Carl Emmerson, deputy director of the IFS, said on Monday: “Given all the current pressures and uncertainties – and the policy action that these might require – it is perhaps time to admit that a firm commitment to running a budget surplus from the mid-2020s onwards is no longer sensible.”

The comment was issued by the IFS in association with a new report it has published in anticipation of the budget. And for the first time it is admitting that maybe a government should not target a balanced budget. The language does itself suggest where the IFS has been on this issue, and the perception within that organisation of the importance to it of saying this now.

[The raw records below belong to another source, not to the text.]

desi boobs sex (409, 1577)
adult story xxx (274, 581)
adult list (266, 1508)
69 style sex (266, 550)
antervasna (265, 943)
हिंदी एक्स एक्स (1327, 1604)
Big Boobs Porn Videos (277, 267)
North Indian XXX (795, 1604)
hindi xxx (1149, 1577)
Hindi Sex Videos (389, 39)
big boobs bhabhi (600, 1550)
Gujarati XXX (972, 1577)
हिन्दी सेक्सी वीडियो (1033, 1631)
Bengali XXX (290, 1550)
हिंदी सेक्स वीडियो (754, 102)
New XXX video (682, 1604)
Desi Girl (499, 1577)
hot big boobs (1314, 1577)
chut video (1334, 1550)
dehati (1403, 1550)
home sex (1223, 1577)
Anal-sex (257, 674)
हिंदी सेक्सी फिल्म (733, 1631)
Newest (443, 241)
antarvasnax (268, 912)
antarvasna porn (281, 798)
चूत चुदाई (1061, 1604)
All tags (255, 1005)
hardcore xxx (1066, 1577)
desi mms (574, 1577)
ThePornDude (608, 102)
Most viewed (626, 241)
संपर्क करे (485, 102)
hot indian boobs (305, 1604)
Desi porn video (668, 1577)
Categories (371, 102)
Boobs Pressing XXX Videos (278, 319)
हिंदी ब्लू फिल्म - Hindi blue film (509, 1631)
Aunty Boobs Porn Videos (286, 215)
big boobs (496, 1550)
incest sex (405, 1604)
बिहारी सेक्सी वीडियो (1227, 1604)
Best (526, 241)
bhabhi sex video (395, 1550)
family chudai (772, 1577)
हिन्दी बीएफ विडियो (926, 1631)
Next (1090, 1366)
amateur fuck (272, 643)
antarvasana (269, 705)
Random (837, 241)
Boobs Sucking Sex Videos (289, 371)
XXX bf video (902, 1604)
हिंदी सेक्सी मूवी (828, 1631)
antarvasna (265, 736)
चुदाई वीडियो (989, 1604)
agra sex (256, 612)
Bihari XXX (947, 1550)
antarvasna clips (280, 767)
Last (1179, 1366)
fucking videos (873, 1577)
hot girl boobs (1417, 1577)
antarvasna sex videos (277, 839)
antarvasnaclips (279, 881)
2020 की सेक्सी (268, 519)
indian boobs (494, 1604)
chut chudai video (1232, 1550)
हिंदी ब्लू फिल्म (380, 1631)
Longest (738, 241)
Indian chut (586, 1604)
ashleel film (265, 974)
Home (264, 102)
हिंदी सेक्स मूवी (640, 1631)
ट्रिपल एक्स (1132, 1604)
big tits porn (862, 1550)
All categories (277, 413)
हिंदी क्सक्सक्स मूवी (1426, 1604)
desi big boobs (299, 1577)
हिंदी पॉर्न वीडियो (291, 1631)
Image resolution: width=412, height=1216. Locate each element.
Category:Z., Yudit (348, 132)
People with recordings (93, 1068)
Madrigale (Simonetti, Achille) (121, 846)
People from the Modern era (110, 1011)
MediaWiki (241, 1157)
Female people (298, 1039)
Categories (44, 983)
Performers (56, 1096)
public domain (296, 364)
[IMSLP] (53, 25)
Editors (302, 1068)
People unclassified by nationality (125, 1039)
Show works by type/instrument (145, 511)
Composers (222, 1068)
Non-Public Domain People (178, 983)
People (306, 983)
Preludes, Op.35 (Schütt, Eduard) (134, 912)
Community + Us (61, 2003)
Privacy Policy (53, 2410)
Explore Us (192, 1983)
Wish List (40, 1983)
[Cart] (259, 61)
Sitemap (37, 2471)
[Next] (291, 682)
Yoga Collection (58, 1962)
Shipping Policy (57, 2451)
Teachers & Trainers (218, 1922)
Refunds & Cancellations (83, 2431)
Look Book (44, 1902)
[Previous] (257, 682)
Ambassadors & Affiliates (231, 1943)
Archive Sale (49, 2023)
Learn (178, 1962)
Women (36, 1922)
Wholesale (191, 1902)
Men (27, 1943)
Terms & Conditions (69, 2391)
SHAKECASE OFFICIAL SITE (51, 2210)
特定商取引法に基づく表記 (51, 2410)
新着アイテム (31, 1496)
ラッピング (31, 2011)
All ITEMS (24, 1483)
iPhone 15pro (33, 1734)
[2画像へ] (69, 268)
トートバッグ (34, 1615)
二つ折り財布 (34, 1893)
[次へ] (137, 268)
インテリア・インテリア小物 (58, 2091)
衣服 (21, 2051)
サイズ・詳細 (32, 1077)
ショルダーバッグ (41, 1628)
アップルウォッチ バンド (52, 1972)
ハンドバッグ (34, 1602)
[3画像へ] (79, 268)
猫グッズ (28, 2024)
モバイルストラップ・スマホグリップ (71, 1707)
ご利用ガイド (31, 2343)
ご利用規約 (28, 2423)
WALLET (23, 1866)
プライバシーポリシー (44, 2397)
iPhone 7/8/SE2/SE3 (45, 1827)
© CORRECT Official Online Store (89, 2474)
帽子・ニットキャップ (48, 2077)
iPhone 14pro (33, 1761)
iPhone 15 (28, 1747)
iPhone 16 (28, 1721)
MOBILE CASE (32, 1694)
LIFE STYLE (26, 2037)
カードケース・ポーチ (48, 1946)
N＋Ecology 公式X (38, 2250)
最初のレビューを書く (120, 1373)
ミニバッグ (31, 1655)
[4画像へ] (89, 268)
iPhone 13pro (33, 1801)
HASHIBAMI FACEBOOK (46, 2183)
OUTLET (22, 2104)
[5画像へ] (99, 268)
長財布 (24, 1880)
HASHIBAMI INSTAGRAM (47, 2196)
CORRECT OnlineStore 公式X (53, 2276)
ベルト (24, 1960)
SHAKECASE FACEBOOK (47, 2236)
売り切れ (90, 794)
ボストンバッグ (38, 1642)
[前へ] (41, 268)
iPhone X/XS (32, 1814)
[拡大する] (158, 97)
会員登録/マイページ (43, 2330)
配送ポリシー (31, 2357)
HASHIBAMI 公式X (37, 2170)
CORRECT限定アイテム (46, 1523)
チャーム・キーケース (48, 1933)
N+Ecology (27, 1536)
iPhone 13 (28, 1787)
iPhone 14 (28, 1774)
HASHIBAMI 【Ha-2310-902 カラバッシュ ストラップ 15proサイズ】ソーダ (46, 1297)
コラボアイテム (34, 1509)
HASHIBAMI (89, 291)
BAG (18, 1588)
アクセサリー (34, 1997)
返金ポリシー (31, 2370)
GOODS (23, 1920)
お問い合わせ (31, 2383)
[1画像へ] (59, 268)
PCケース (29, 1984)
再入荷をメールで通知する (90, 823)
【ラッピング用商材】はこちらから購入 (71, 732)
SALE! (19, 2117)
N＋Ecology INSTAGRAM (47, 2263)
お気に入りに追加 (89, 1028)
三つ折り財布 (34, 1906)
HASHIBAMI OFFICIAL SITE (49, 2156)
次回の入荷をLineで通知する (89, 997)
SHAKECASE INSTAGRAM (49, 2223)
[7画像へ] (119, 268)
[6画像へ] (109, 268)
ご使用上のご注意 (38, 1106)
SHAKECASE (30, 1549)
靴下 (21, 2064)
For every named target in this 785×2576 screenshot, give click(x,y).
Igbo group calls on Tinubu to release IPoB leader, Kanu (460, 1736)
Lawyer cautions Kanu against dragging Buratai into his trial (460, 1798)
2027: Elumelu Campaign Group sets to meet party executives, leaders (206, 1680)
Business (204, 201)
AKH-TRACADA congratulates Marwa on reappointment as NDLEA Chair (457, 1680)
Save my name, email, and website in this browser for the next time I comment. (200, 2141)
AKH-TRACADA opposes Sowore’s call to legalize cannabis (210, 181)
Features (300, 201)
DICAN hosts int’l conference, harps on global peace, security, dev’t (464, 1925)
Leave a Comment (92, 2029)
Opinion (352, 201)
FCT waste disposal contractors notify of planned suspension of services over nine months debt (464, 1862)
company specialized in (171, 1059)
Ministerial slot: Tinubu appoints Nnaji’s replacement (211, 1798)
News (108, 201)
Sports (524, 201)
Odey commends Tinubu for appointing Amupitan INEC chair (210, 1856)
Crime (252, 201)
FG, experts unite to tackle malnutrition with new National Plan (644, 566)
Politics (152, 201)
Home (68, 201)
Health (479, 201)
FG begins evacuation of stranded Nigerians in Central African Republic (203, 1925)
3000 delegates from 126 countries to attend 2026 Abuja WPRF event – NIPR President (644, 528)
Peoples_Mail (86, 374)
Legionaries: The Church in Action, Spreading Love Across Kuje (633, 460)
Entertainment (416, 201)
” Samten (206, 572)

I would just say, 'about time'.

And I would add three things. First, the IFS ow needs to appreciate that crashing spending has always been about sucking life out if the economy. Second, it must realise that this is because when markets are functioning at way below economy capacity (and they are) only a government deficit can inject the cash the economy needs into its operating mechanisms. And third, the IFS must realise that the deficit is not a measure of what we owe, but of what we willingly own, and that means it should be embraced.

Do that and the IFS might have something useful to say.

But some atonement for its role as a proponent of austerity might not go amiss first. I have not heard that as yet from Paul Johnson, it's director,  who continues to write a great deal of economic nonsense in newspaper opinion columns right now. I look forward to doing so.


Addition at 9.20 am

I like this comment, below, from a person at the presentation of the report:

I'm at the very well attended launch event. The report is a bit if a disappointment. Five and a half pages of historical review, and a page and a half looking forward, with much wringing of hands, “oh it is all very difficult”.

I have read the 'report' (dammit, it's hardly worth calling a blog post and it's certainly not a report). To describe it as a feeble analysis and had wringing would be kind to it.